--- START ---

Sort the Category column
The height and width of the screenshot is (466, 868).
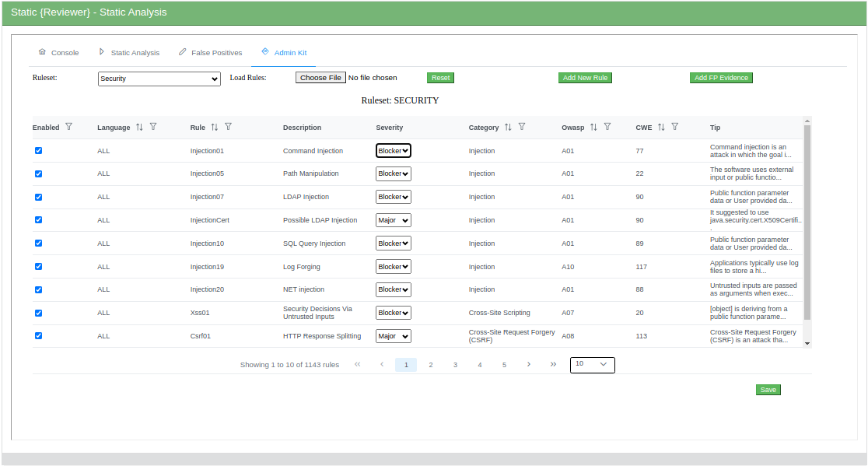click(x=507, y=126)
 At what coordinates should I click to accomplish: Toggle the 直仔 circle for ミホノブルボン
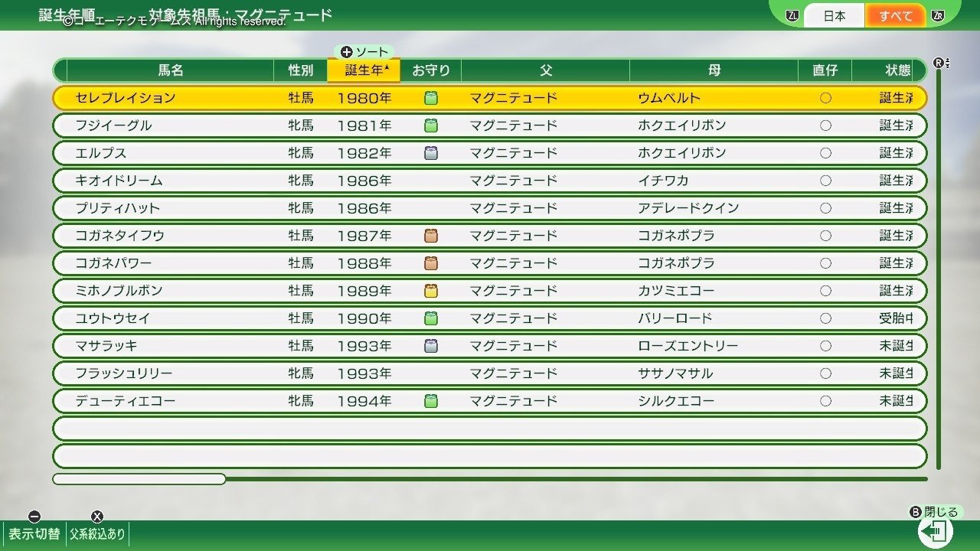coord(825,290)
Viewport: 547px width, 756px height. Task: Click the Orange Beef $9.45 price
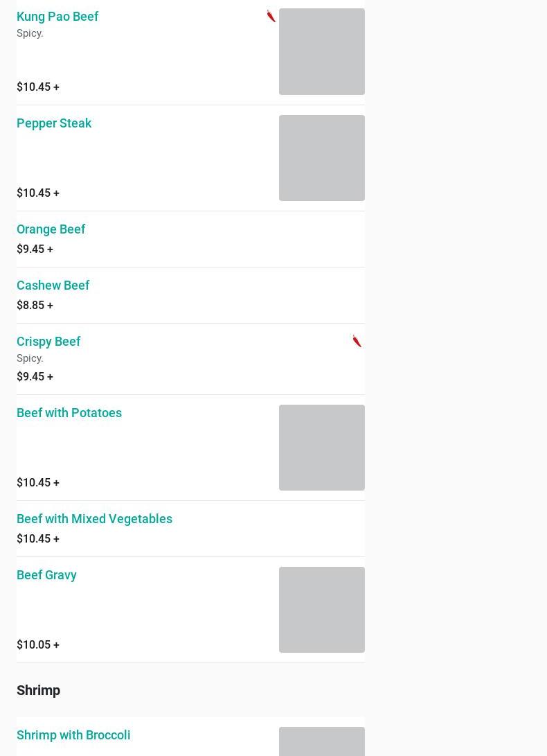35,249
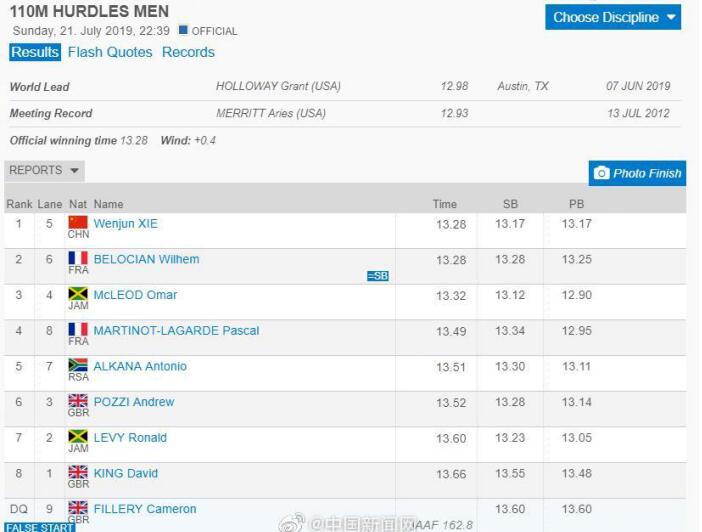Click the Time column header

tap(445, 204)
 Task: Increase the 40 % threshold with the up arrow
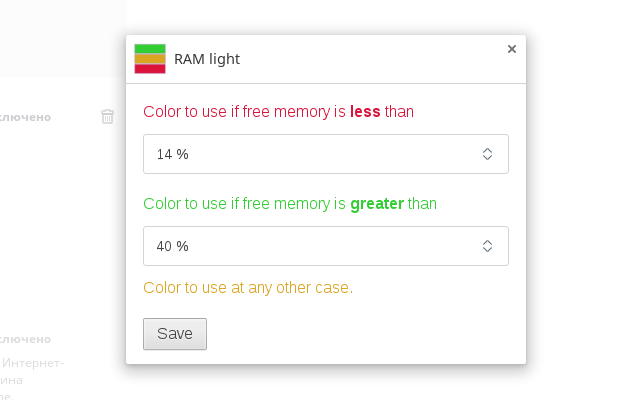(x=487, y=242)
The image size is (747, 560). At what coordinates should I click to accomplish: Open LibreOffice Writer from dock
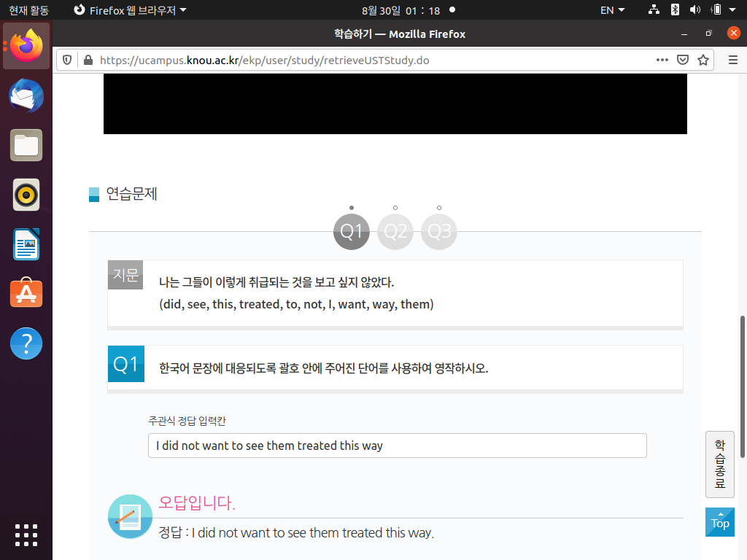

--- END ---

→ **Work item**
Output all data exactly, omitting images.

→ **Exercise result**
Sort the Category column
The height and width of the screenshot is (466, 868).
click(x=507, y=126)
 At what coordinates should I click to accomplish: Toggle the 直仔 circle for ミホノブルボン
coord(825,290)
Viewport: 547px width, 756px height. Task: Click the Orange Beef $9.45 price
35,249
Click the Time column header

tap(445, 204)
 Task: Increase the 40 % threshold with the up arrow
(x=487, y=242)
The image size is (747, 560). At what coordinates should I click to accomplish: Open LibreOffice Writer from dock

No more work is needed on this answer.